Extrait choisi —
+ + + + +
Chères et chers collègues,
Nous avons la très grande tristesse de vous annoncer le décès de Guy Brousseau, fondateur de la didactique des mathématiques, pilier de notre communauté. Chercheur visionnaire à la créativité exceptionnelle, Guy Brousseau a dédié sa vie à l’enseignement et l’apprentissage des mathématiques. Ses apports scientifiques sont dans tous les esprits, et la théorie des situations didactiques qu’il a fondée irrigue aujourd’hui les travaux en didactique des mathématiques de la maternelle au supérieur, inspirant de nombreux chercheurs en France comme à l’international. Son œuvre a été récompensée en 2003 par l’attribution de la première médaille Félix Klein, décernée par la Commission Internationale de l’Enseignement des Mathématiques.
L’heure aujourd’hui est au recueillement, le temps des hommages, sans nul doute nombreux, suivra. L’ARDM organisera des temps d’échanges et de partages, scientifiques et humains, et soutiendra le processus de conservation et de diffusion de son travail et de ses archives.
Les obsèques de Guy Brousseau auront lieu vendredi 23 février à 9h au funérarium de Mérignac, 1 avenue de la Grange Noire. N’hésitez pas à témoigner sur ce fil de discussion, pour lui rendre hommage : vos messages et vos pensées seront transmis à la famille.
Le bureau et le comité de l’ARDM
Je me réunis à la très grande tristesse de toute la communauté de Didactique des mathématiques pour le décès de Guy Brousseau, est j’envoie du plus profonde du cœur mes condoléances à toute sa famille. Je garderais toujours le souvenir de son humanité, de ses enseignements profondes et de son dévouement aux questions de l’enseignement et de l’apprentissage des mathématiques.
+ + + + +
Données fournies —
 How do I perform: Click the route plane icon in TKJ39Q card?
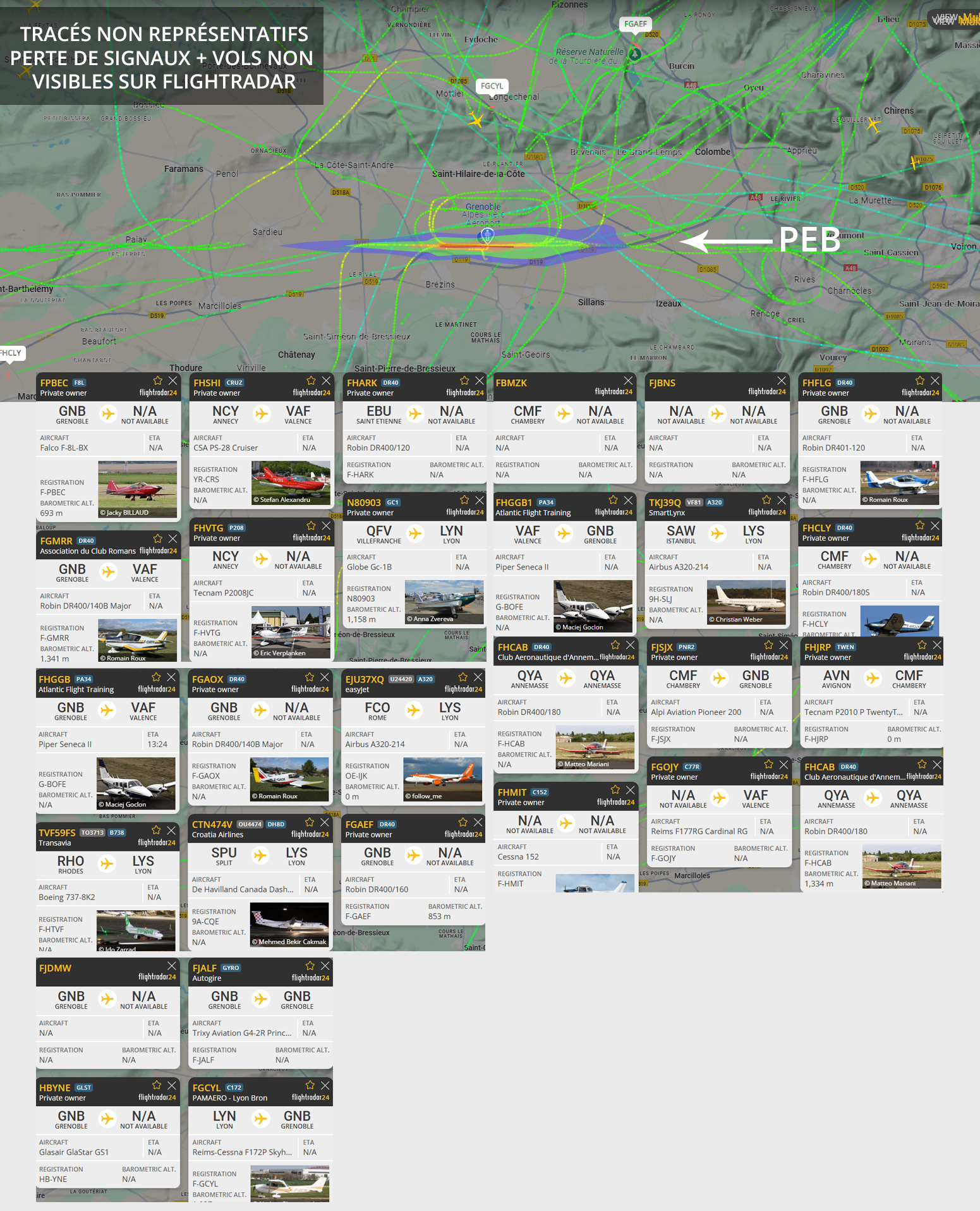(717, 534)
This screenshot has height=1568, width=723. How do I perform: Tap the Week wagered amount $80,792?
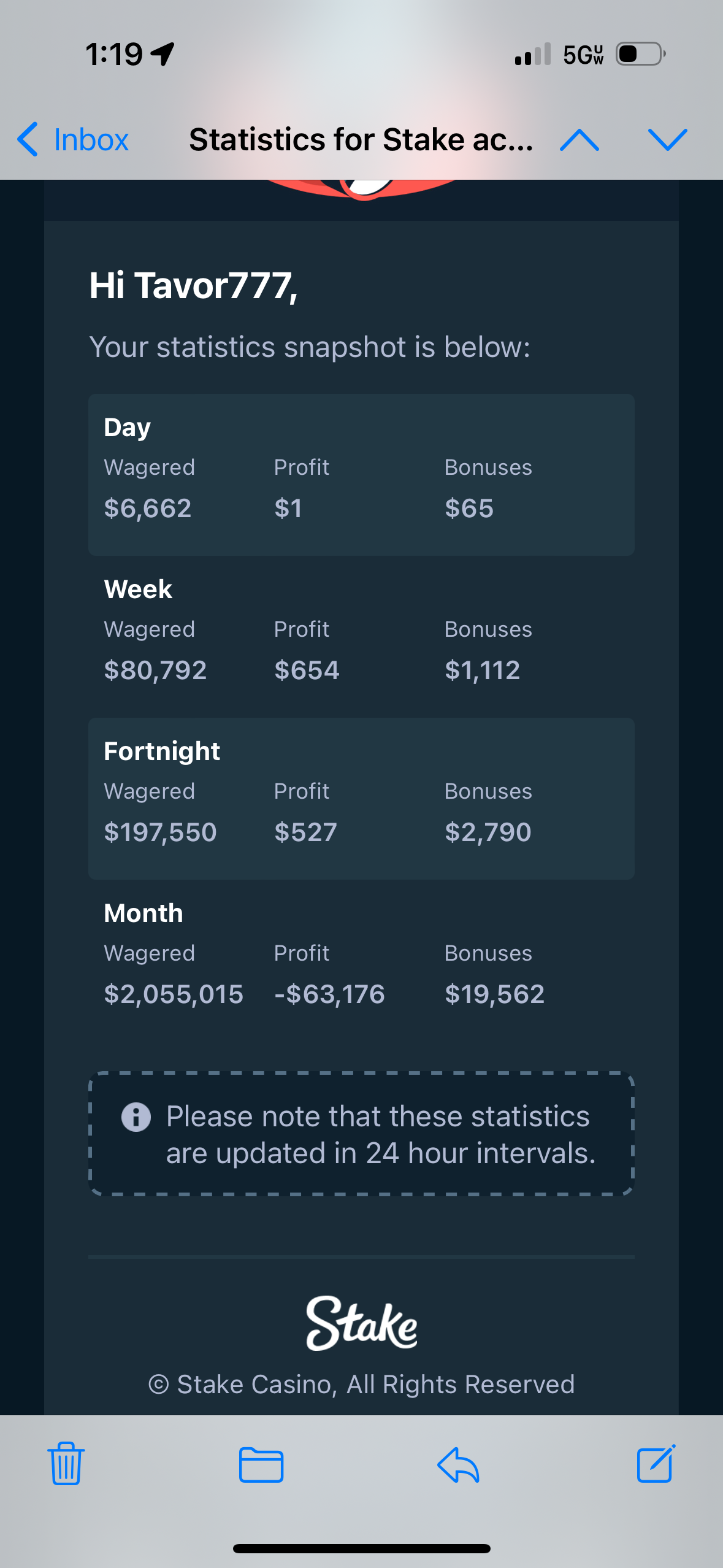(x=155, y=670)
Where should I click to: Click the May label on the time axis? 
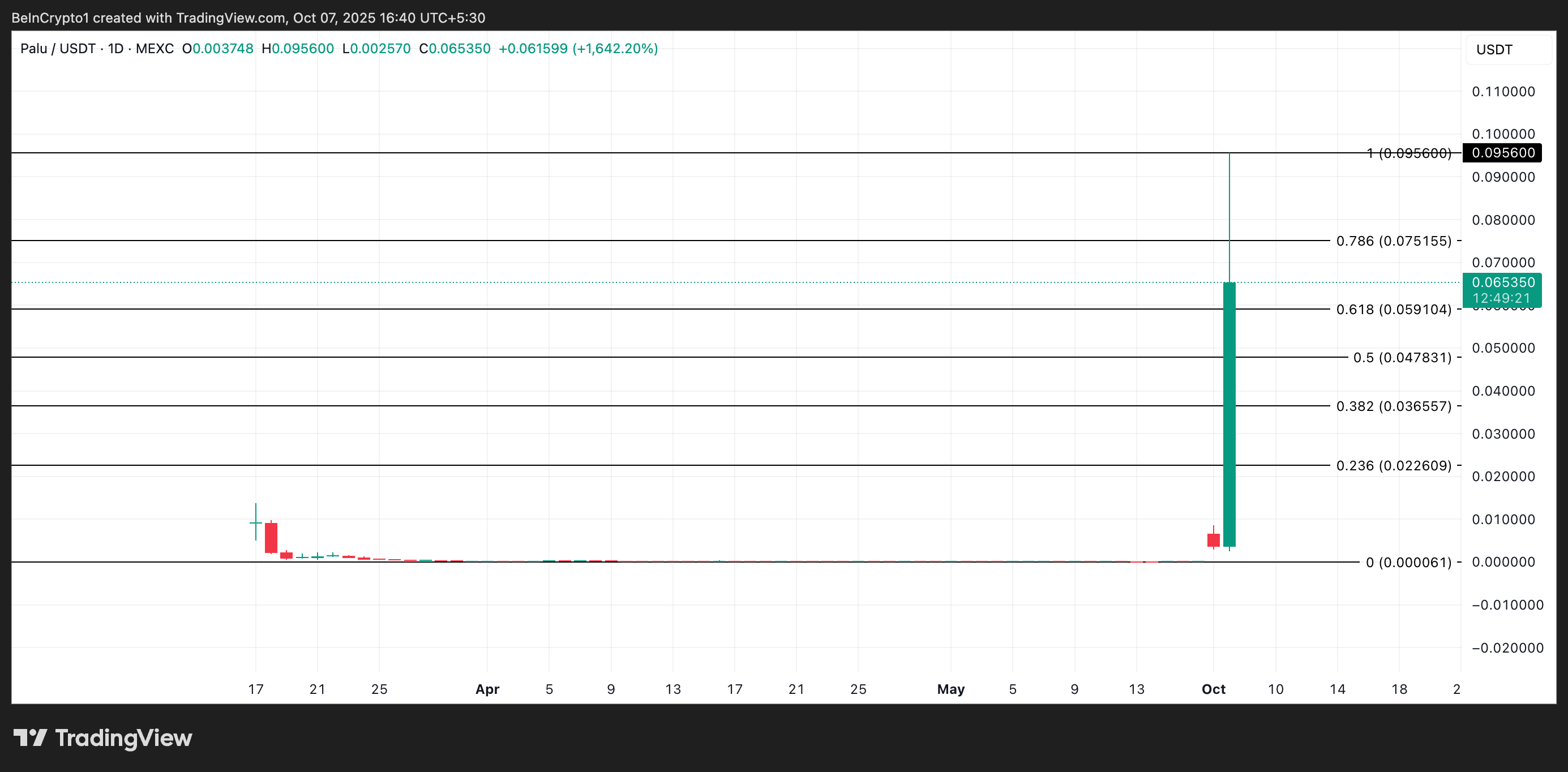[x=951, y=689]
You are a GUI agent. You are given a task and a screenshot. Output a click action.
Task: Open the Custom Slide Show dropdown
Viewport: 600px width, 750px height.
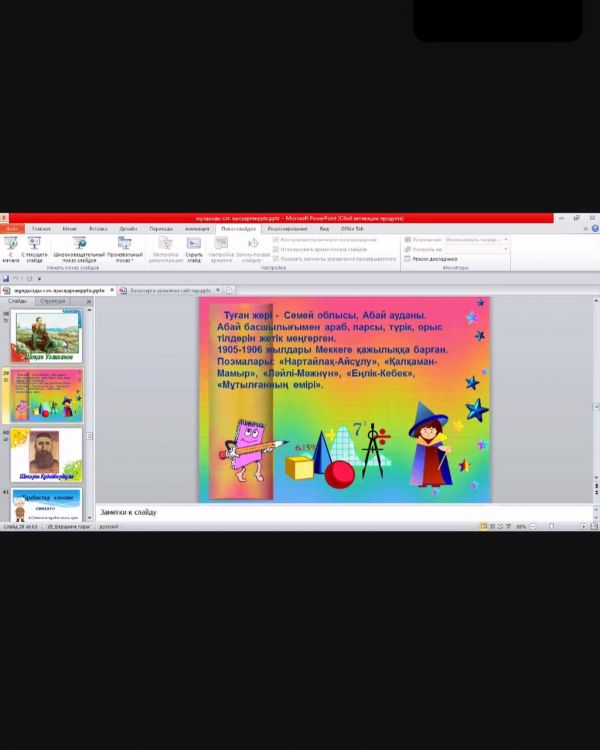[x=124, y=248]
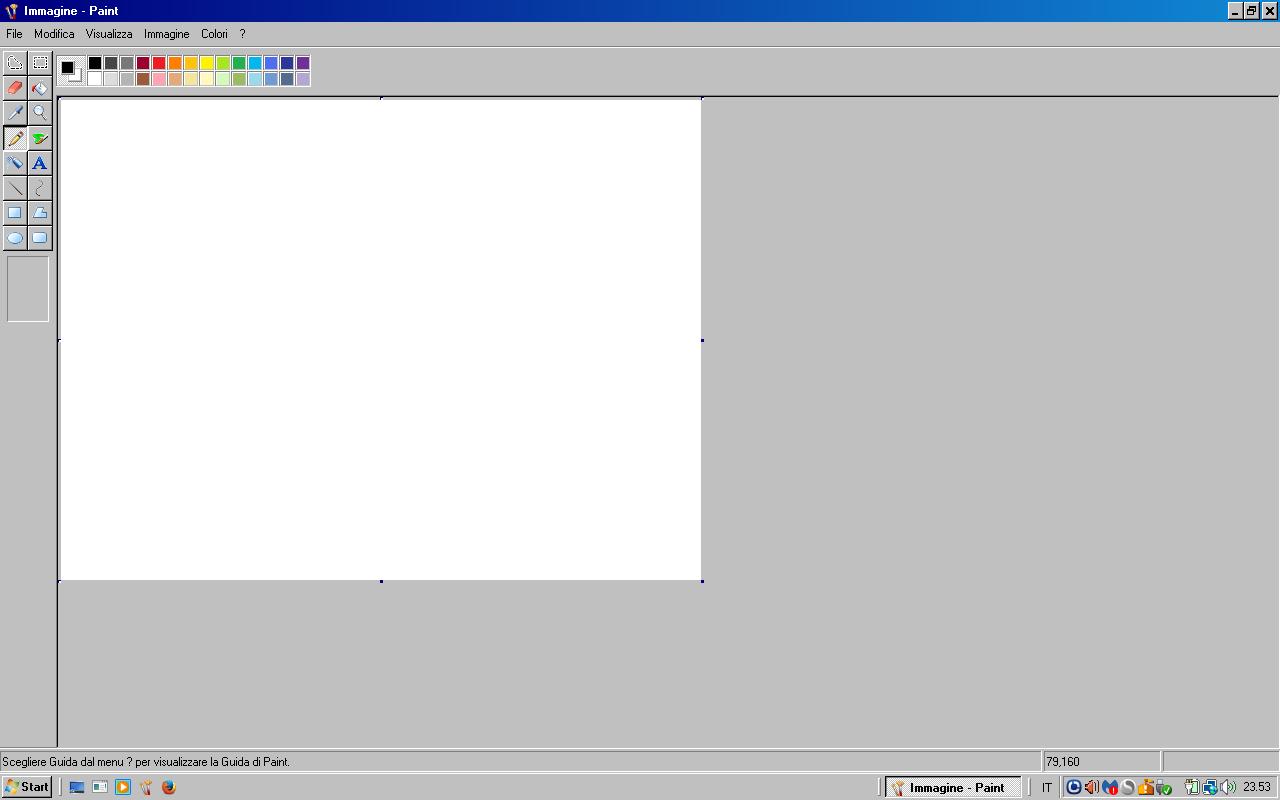Select the Brush tool
Screen dimensions: 1280x800
pyautogui.click(x=40, y=138)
+ + + + +
Consigne 1 —
Recopiez le passage du texte sur le décès de Guy Brousseau situé entre « Les obsèques de » et « de l’apprentissage des mathématiques. », bornes incluses.
Consigne 2 —
Poursuivez le texte sur le décès de Guy Brousseau à la suite de sa dernière phrase.

Réponse 1 —
Les obsèques de Guy Brousseau auront lieu vendredi 23 février à 9h au funérarium de Mérignac, 1 avenue de la Grange Noire. N’hésitez pas à témoigner sur ce fil de discussion, pour lui rendre hommage : vos messages et vos pensées seront transmis à la famille.
Le bureau et le comité de l’ARDM
Je me réunis à la très grande tristesse de toute la communauté de Didactique des mathématiques pour le décès de Guy Brousseau, est j’envoie du plus profonde du cœur mes condoléances à toute sa famille. Je garderais toujours le souvenir de son humanité, de ses enseignements profondes et de son dévouement aux questions de l’enseignement et de l’apprentissage des mathématiques.

Réponse 2 —
C’est encore un « grand ancien » que nous perdons. Je garde de Guy le souvenir d’un débatteur passionné et passionnant, aussi bien au Séminaire national devant un café (tout une après-midi – sans la voir passer – à la première école d’été) … dans sa voiture (lui devant comme conducteur, nous derrière avec Gérard). Il a apporté un cadre théorique très producteur et très robuste. Il a été introduit en didactique professionnelle, en transposant la notion de « situation fondamentale » pour l’introduction d’un concept par « situation pertinente » s’agissant d’acquisition de compétences professionnelles. Les phases « dévolution », « action », « validation » et « institutionnalisation » peuvent aussi se traduire mutatis mutandis, validation et institutionnalisation fusionnant dans une phase de « débriefing ». Janine Rogalski
pour le décès de Guy Brousseau, j’envoie du fond de mon cœur mes condoléances à toute sa famille et à la communauté des didactiques des maths. Je garderais toujours le souvenir de son dévouement et de son humour.
Nous serons nombreux.ses, comme anciens enseignant.es de Michelet à être présents vendredi pour un au-revoir à celui qui nous embarqua dans dans une aussi extraordinaire et originale aventure: celle des conditions de la construction et de la transmission d’un savoir.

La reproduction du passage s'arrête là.